[[ Dataset content, beginning ]]

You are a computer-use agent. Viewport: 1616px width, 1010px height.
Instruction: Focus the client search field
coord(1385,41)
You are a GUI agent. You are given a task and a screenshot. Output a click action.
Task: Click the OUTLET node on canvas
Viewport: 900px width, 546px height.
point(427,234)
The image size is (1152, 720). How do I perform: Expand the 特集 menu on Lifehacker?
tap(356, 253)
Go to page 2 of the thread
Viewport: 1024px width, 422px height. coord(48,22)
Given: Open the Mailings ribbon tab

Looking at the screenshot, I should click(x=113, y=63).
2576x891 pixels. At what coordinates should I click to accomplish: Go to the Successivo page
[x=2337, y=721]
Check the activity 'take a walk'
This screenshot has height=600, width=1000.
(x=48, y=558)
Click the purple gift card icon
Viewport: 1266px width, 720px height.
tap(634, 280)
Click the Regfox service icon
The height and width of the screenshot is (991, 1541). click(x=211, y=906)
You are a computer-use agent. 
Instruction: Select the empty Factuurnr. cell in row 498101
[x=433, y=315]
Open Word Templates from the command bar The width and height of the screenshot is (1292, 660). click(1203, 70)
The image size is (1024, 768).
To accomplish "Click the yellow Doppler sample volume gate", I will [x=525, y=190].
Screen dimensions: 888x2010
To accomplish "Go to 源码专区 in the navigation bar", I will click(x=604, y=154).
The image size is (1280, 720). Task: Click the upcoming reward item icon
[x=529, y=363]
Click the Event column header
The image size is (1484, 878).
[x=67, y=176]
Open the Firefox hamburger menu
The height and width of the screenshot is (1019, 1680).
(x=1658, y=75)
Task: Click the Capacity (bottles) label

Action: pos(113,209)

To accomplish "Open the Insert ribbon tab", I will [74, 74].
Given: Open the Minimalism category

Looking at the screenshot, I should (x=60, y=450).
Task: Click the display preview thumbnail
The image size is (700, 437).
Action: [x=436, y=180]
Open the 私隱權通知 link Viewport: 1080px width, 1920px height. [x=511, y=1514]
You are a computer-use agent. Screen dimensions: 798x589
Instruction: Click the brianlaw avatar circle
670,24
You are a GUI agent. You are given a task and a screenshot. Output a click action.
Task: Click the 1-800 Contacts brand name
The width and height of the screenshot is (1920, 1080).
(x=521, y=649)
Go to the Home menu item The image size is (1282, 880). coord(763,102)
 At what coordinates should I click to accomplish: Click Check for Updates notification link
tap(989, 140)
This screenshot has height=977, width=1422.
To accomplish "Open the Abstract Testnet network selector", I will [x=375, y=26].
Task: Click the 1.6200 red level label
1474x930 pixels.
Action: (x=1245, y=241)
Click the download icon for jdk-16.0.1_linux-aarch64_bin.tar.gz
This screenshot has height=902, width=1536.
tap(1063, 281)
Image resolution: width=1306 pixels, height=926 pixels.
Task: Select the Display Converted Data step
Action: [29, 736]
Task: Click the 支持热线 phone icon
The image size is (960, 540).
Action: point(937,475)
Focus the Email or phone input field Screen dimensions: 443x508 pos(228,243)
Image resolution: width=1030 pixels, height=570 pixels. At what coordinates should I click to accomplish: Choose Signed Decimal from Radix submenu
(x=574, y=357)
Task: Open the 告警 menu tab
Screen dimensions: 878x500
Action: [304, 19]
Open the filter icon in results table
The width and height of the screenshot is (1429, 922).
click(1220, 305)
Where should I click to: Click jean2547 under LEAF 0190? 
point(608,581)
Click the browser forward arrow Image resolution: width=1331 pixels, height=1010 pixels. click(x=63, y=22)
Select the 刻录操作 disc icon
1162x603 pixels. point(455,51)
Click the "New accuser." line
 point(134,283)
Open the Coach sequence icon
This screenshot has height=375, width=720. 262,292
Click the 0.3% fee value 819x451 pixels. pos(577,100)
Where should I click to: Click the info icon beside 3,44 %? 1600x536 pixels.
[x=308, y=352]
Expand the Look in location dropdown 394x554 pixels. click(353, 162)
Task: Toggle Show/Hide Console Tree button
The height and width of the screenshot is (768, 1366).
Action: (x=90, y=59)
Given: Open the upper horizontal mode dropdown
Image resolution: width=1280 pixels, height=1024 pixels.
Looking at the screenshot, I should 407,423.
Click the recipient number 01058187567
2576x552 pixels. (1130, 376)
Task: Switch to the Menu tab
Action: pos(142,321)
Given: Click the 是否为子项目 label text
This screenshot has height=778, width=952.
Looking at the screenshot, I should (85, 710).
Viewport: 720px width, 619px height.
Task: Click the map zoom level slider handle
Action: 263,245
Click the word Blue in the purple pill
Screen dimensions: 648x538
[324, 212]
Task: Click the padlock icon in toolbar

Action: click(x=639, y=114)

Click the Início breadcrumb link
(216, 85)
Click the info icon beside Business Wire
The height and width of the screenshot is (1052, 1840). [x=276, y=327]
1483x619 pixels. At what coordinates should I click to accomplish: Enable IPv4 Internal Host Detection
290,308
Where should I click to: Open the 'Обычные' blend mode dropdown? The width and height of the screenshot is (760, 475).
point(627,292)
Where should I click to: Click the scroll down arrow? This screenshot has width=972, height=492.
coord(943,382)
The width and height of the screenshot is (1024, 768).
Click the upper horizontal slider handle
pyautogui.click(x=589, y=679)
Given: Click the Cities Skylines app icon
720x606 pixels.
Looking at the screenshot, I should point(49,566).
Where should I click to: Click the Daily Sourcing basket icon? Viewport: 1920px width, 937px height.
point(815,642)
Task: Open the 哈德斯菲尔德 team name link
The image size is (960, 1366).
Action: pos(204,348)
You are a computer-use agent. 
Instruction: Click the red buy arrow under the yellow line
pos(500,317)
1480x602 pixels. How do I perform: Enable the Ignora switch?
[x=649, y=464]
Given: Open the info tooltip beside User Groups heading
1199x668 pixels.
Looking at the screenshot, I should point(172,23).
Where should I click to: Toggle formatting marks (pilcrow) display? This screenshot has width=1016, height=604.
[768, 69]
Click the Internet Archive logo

[[ Dataset content, end ]]

Directions for this task => Word for word, give back all of the records.

Answer to this task =>
You are a computer-use agent. Viewport: 1616px width, 1010px height.
Instruction: Focus the client search field
coord(1385,41)
You are a GUI agent. You are given a task and a screenshot. Output a click action.
Task: Click the OUTLET node on canvas
Viewport: 900px width, 546px height.
point(427,234)
The image size is (1152, 720). How do I perform: Expand the 特集 menu on Lifehacker?
tap(356, 253)
Go to page 2 of the thread
Viewport: 1024px width, 422px height. coord(48,22)
Given: Open the Mailings ribbon tab

Looking at the screenshot, I should click(x=113, y=63).
2576x891 pixels. At what coordinates should I click to accomplish: Go to the Successivo page
[x=2337, y=721]
Check the activity 'take a walk'
This screenshot has height=600, width=1000.
(x=48, y=558)
Click the purple gift card icon
Viewport: 1266px width, 720px height.
tap(634, 280)
Click the Regfox service icon
The height and width of the screenshot is (991, 1541). click(x=211, y=906)
You are a computer-use agent. 
Instruction: Select the empty Factuurnr. cell in row 498101
[x=433, y=315]
Open Word Templates from the command bar The width and height of the screenshot is (1292, 660). click(1203, 70)
The image size is (1024, 768).
To accomplish "Click the yellow Doppler sample volume gate", I will [x=525, y=190].
Screen dimensions: 888x2010
To accomplish "Go to 源码专区 in the navigation bar", I will click(x=604, y=154).
The image size is (1280, 720). Task: Click the upcoming reward item icon
[x=529, y=363]
Click the Event column header
The image size is (1484, 878).
[x=67, y=176]
Open the Firefox hamburger menu
The height and width of the screenshot is (1019, 1680).
(x=1658, y=75)
Task: Click the Capacity (bottles) label

Action: pos(113,209)

To accomplish "Open the Insert ribbon tab", I will [74, 74].
Given: Open the Minimalism category

Looking at the screenshot, I should (x=60, y=450).
Task: Click the display preview thumbnail
The image size is (700, 437).
Action: [x=436, y=180]
Open the 私隱權通知 link Viewport: 1080px width, 1920px height. [x=511, y=1514]
You are a computer-use agent. Screen dimensions: 798x589
Instruction: Click the brianlaw avatar circle
670,24
You are a GUI agent. You are given a task and a screenshot. Output a click action.
Task: Click the 1-800 Contacts brand name
The width and height of the screenshot is (1920, 1080).
(x=521, y=649)
Go to the Home menu item The image size is (1282, 880). coord(763,102)
 At what coordinates should I click to accomplish: Click Check for Updates notification link
tap(989, 140)
This screenshot has height=977, width=1422.
To accomplish "Open the Abstract Testnet network selector", I will [x=375, y=26].
Task: Click the 1.6200 red level label
1474x930 pixels.
Action: (x=1245, y=241)
Click the download icon for jdk-16.0.1_linux-aarch64_bin.tar.gz
This screenshot has height=902, width=1536.
tap(1063, 281)
Image resolution: width=1306 pixels, height=926 pixels.
Task: Select the Display Converted Data step
Action: [29, 736]
Task: Click the 支持热线 phone icon
The image size is (960, 540).
Action: point(937,475)
Focus the Email or phone input field Screen dimensions: 443x508 pos(228,243)
Image resolution: width=1030 pixels, height=570 pixels. At what coordinates should I click to accomplish: Choose Signed Decimal from Radix submenu
(x=574, y=357)
Task: Open the 告警 menu tab
Screen dimensions: 878x500
Action: [304, 19]
Open the filter icon in results table
The width and height of the screenshot is (1429, 922).
click(1220, 305)
Where should I click to: Click jean2547 under LEAF 0190? 
point(608,581)
Click the browser forward arrow Image resolution: width=1331 pixels, height=1010 pixels. click(x=63, y=22)
Select the 刻录操作 disc icon
1162x603 pixels. point(455,51)
Click the "New accuser." line
 point(134,283)
Open the Coach sequence icon
This screenshot has height=375, width=720. 262,292
Click the 0.3% fee value 819x451 pixels. pos(577,100)
Where should I click to: Click the info icon beside 3,44 %? 1600x536 pixels.
[x=308, y=352]
Expand the Look in location dropdown 394x554 pixels. click(353, 162)
Task: Toggle Show/Hide Console Tree button
The height and width of the screenshot is (768, 1366).
Action: (x=90, y=59)
Given: Open the upper horizontal mode dropdown
Image resolution: width=1280 pixels, height=1024 pixels.
Looking at the screenshot, I should 407,423.
Click the recipient number 01058187567
2576x552 pixels. (1130, 376)
Task: Switch to the Menu tab
Action: pos(142,321)
Given: Click the 是否为子项目 label text
This screenshot has height=778, width=952.
Looking at the screenshot, I should (85, 710).
Viewport: 720px width, 619px height.
Task: Click the map zoom level slider handle
Action: 263,245
Click the word Blue in the purple pill
Screen dimensions: 648x538
[324, 212]
Task: Click the padlock icon in toolbar

Action: click(x=639, y=114)

Click the Início breadcrumb link
(216, 85)
Click the info icon beside Business Wire
The height and width of the screenshot is (1052, 1840). [x=276, y=327]
1483x619 pixels. At what coordinates should I click to accomplish: Enable IPv4 Internal Host Detection
290,308
Where should I click to: Open the 'Обычные' blend mode dropdown? The width and height of the screenshot is (760, 475).
point(627,292)
Where should I click to: Click the scroll down arrow? This screenshot has width=972, height=492.
coord(943,382)
The width and height of the screenshot is (1024, 768).
Click the upper horizontal slider handle
pyautogui.click(x=589, y=679)
Given: Click the Cities Skylines app icon
720x606 pixels.
Looking at the screenshot, I should point(49,566).
Where should I click to: Click the Daily Sourcing basket icon? Viewport: 1920px width, 937px height.
point(815,642)
Task: Open the 哈德斯菲尔德 team name link
The image size is (960, 1366).
Action: pos(204,348)
You are a computer-use agent. 
Instruction: Click the red buy arrow under the yellow line
pos(500,317)
1480x602 pixels. How do I perform: Enable the Ignora switch?
[x=649, y=464]
Given: Open the info tooltip beside User Groups heading
1199x668 pixels.
Looking at the screenshot, I should point(172,23).
Where should I click to: Toggle formatting marks (pilcrow) display? This screenshot has width=1016, height=604.
[768, 69]
Click the Internet Archive logo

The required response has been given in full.